**GIVEN EXERCISE 1:** In the passage on strikes-based tournaments, rewrite the part that opens with the words containing "The Progressive Strikes" and closes with "together as well.", substituting "Dutch method" for "Swiss method".
**GIVEN EXERCISE 2:** According to the passage on strikes-based tournaments, what method is used to group players in all simulations?

---- PASSAGE PROVIDED

Two types of strikes-based tournaments were analyzed: Fair Strikes and Progressive Strikes. After each game, the Fair Strikes system assigns strikes based on score ranking on that game, with 1st place receiving 0 strikes, 2nd & 3rd place each receiving 1 strike, and 4th place receiving 2 strikes. The full assignment is shown below:

• 4 players per game: 0/1/1/2
• 3 players per game: 0/1/2
• 2 players per game: 0/2

The Progressive Strikes system also assigns strikes based on score ranking on the game, but with each player receiving a number of strikes equal to the number of players that beat them on that game.

• 4 players per game: 0/1/2/3
• 3 players per game: 0/1/2
• 2 players per game: 0/1

In all simulations, the Swiss method is used to group players. After each round, the list of players still in the tournament is shuffled, then (stable-)sorted by number of strikes. Therefore, after Round 1, players with 0 strikes will tend to be grouped together, and players with 2 strikes will tend to be grouped together as well.

--------
---- DATA LISTING

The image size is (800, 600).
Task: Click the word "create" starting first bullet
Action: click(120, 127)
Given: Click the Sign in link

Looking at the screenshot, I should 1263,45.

--------
---- DATA LISTING

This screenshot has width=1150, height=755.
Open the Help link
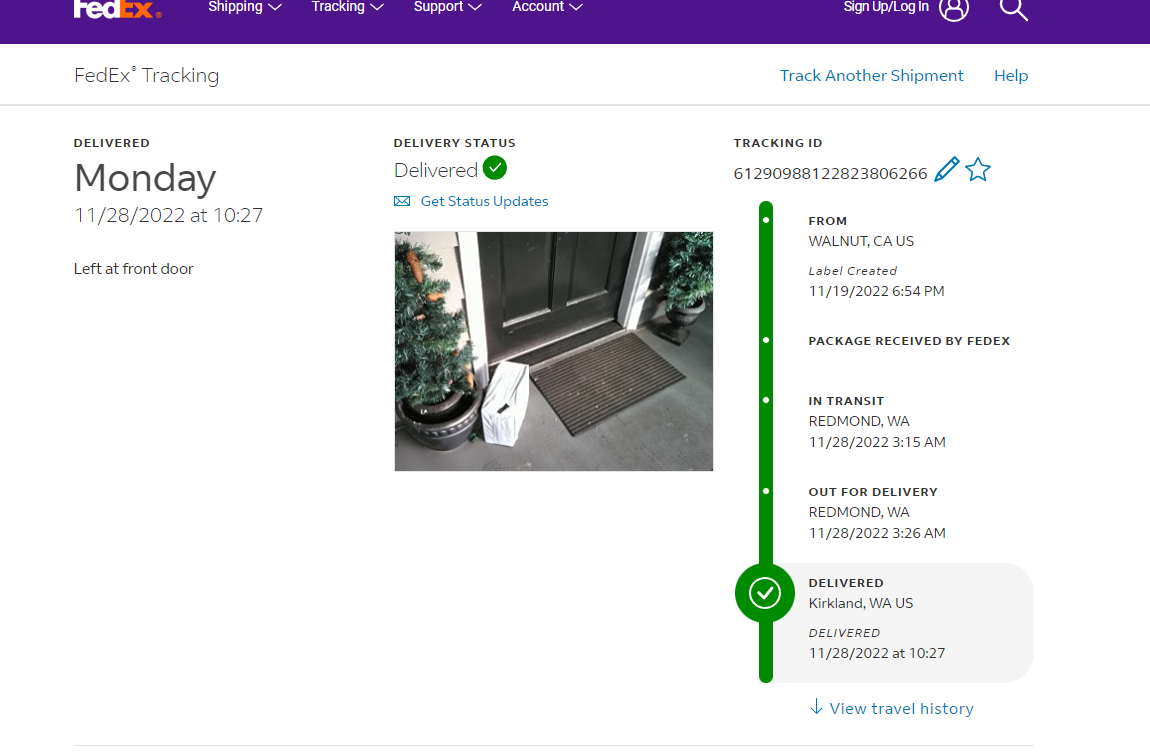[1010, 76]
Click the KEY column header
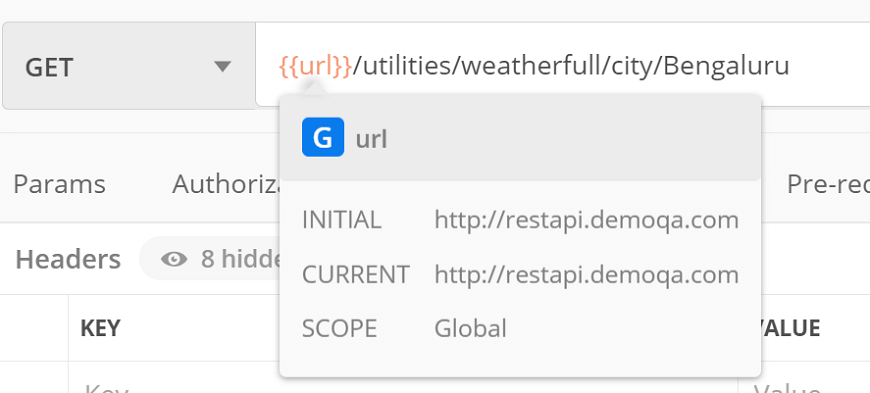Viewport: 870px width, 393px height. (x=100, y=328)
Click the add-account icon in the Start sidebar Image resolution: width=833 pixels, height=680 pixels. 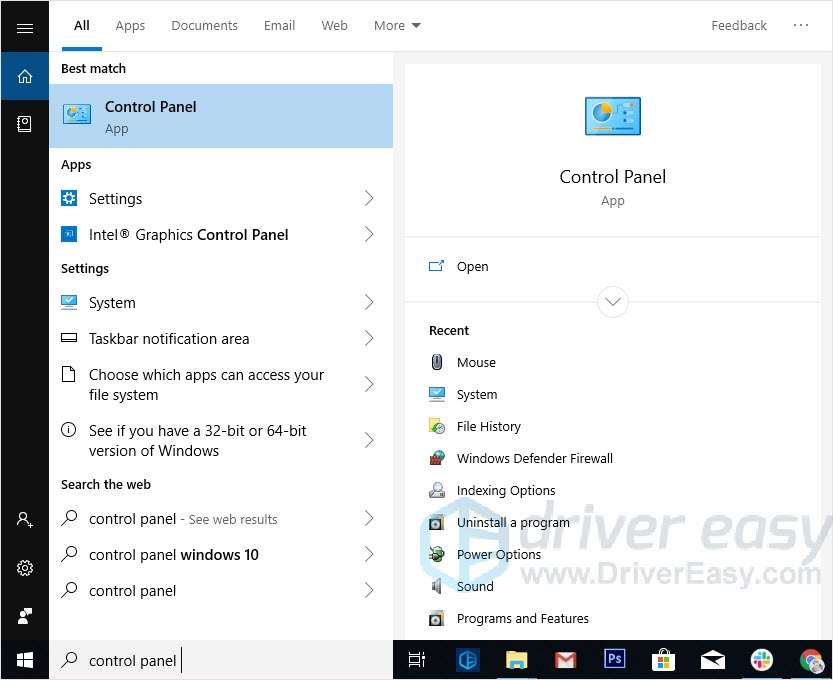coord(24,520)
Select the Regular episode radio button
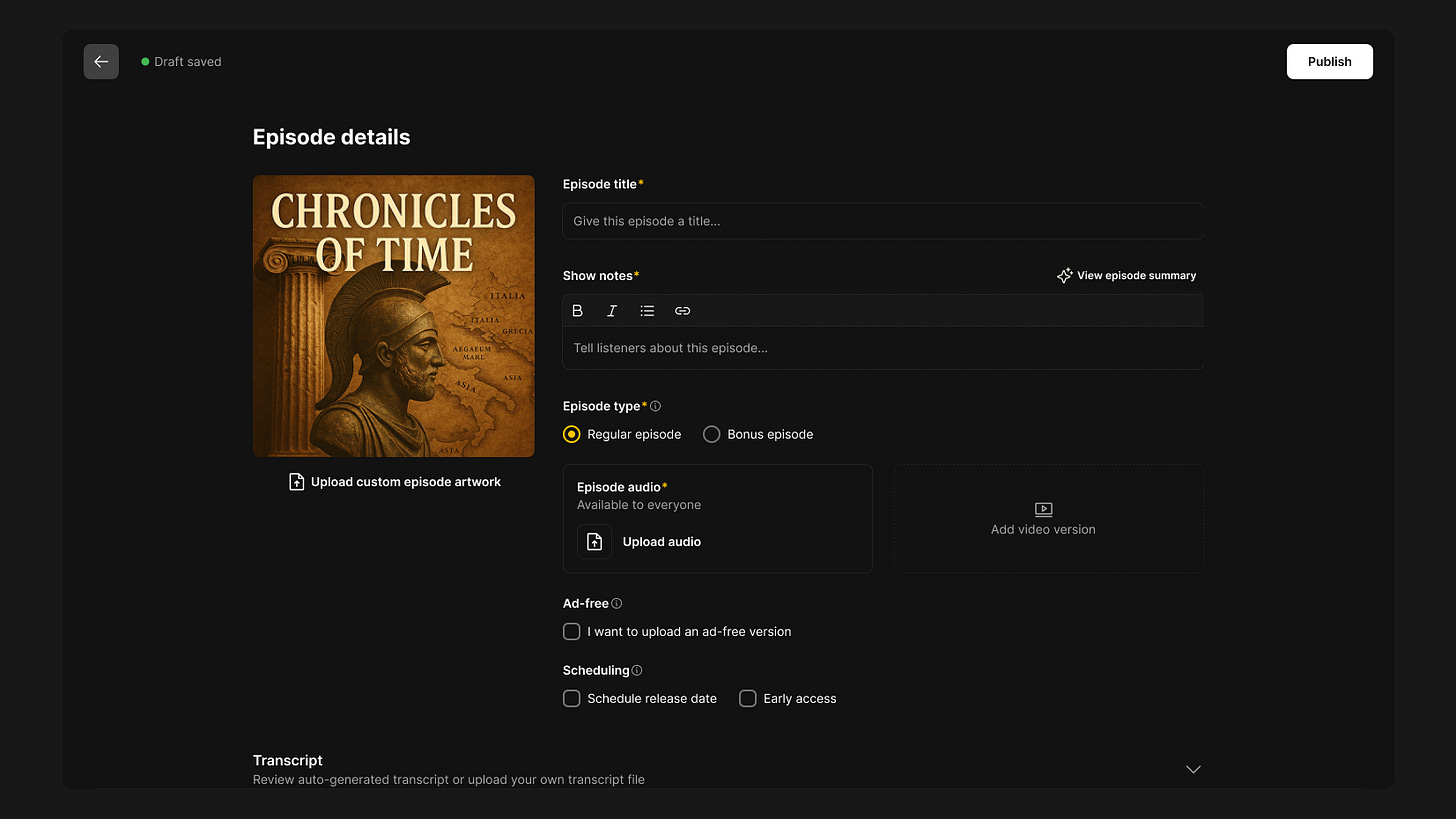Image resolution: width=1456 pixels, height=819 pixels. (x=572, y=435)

--------

**REPLY 1:**
The Progressive Strikes system also assigns strikes based on score ranking on the game, but with each player receiving a number of strikes equal to the number of players that beat them on that game.

• 4 players per game: 0/1/2/3
• 3 players per game: 0/1/2
• 2 players per game: 0/1

In all simulations, the Dutch method is used to group players. After each round, the list of players still in the tournament is shuffled, then (stable-)sorted by number of strikes. Therefore, after Round 1, players with 0 strikes will tend to be grouped together, and players with 2 strikes will tend to be grouped together as well.

**REPLY 2:** The Swiss method.